(Stored data entries)
○ ○ ○ ○ ○ ○ ○
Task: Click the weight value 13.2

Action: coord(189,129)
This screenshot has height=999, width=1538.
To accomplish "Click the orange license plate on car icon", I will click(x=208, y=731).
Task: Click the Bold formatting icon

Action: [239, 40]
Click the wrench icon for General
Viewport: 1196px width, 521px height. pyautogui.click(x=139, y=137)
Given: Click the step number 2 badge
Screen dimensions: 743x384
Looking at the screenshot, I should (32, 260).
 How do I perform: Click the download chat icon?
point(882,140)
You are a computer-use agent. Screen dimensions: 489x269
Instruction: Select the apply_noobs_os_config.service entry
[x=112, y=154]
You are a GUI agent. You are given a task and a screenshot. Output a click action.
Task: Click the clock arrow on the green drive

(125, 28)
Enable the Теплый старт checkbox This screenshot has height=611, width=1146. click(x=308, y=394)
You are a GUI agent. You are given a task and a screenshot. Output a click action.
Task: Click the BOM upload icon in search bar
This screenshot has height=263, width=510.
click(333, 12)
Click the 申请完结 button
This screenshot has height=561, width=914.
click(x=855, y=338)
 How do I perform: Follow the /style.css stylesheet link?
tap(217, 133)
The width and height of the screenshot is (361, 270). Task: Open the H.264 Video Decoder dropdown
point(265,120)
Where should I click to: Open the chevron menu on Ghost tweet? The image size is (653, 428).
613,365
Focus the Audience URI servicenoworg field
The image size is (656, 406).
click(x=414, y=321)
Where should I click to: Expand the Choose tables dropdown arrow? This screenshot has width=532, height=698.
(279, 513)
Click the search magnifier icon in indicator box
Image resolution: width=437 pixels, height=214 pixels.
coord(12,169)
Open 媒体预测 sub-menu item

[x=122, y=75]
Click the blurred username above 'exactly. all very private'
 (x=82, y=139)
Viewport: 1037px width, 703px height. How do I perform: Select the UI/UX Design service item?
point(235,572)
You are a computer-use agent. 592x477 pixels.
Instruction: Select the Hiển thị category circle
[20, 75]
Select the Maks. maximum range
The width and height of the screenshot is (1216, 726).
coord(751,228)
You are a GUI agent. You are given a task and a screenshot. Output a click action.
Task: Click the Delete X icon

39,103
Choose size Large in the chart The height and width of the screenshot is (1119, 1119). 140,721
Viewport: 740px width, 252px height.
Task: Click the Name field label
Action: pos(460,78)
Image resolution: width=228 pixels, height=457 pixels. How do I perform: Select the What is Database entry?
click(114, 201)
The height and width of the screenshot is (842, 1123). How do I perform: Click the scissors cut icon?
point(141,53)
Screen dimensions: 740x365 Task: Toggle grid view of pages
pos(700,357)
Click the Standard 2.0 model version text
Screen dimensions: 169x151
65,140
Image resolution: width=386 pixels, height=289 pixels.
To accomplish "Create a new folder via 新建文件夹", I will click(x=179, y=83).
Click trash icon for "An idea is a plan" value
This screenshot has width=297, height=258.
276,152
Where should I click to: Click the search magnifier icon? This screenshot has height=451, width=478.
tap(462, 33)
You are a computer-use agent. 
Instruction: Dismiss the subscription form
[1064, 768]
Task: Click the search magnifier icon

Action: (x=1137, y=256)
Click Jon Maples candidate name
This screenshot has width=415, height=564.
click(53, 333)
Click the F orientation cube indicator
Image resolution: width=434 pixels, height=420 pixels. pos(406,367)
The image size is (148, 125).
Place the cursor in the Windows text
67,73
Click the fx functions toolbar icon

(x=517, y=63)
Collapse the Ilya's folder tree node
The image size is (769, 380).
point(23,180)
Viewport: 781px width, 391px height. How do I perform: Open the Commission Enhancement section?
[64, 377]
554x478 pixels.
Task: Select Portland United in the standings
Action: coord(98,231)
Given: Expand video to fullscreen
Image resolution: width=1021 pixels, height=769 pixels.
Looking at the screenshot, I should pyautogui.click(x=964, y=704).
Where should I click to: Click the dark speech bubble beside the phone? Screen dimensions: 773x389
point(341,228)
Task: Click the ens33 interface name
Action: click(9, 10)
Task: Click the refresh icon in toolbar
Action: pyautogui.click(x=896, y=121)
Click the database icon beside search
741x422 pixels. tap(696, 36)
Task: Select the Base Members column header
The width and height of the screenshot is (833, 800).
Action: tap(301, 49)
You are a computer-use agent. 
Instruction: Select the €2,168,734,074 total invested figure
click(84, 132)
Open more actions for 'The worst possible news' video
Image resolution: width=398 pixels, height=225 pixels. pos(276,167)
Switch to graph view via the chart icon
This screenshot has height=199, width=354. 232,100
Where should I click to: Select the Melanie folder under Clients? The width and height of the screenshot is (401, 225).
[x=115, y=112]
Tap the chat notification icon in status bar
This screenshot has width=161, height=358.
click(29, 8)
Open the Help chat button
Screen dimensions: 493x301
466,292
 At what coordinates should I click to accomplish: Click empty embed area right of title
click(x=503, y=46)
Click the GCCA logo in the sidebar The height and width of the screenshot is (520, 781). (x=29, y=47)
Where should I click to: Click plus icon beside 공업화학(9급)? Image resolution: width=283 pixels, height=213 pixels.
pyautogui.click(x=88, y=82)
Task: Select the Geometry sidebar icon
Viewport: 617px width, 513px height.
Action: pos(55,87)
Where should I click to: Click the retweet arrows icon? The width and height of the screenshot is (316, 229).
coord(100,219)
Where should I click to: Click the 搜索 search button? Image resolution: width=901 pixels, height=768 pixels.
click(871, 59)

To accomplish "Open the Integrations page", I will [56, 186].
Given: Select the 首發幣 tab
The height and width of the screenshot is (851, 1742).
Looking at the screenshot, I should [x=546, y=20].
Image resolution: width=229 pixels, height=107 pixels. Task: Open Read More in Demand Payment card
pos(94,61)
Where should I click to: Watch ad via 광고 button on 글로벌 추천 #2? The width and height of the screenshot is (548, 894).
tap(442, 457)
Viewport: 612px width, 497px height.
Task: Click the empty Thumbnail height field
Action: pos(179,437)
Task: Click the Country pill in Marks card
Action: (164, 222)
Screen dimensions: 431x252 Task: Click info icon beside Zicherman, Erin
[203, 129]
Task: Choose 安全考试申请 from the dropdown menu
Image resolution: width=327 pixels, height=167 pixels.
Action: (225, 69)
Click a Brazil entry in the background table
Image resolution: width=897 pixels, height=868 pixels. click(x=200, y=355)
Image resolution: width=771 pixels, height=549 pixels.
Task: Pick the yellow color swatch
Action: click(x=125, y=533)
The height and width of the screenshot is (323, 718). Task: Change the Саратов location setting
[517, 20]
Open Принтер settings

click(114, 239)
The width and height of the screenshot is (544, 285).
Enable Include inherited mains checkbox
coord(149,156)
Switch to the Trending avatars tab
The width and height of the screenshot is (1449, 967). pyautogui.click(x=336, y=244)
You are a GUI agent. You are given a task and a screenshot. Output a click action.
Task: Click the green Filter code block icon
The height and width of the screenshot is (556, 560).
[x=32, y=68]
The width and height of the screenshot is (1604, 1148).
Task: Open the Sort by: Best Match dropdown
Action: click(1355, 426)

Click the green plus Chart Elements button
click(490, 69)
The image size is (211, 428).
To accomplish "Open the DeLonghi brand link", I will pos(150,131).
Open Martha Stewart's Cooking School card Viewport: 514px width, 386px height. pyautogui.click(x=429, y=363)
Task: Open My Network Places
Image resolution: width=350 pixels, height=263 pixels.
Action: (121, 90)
○ ○ ○ ○ ○ ○ ○
* [What this task involves]: For every line above that includes the string "computer", copy the line.

* [Result of this task]:
You are a computer-use agent. Screen dimensions: 489x269
You are a computer-use agent. 592x477 pixels.
You are a computer-use agent. 
You are a computer-use agent. 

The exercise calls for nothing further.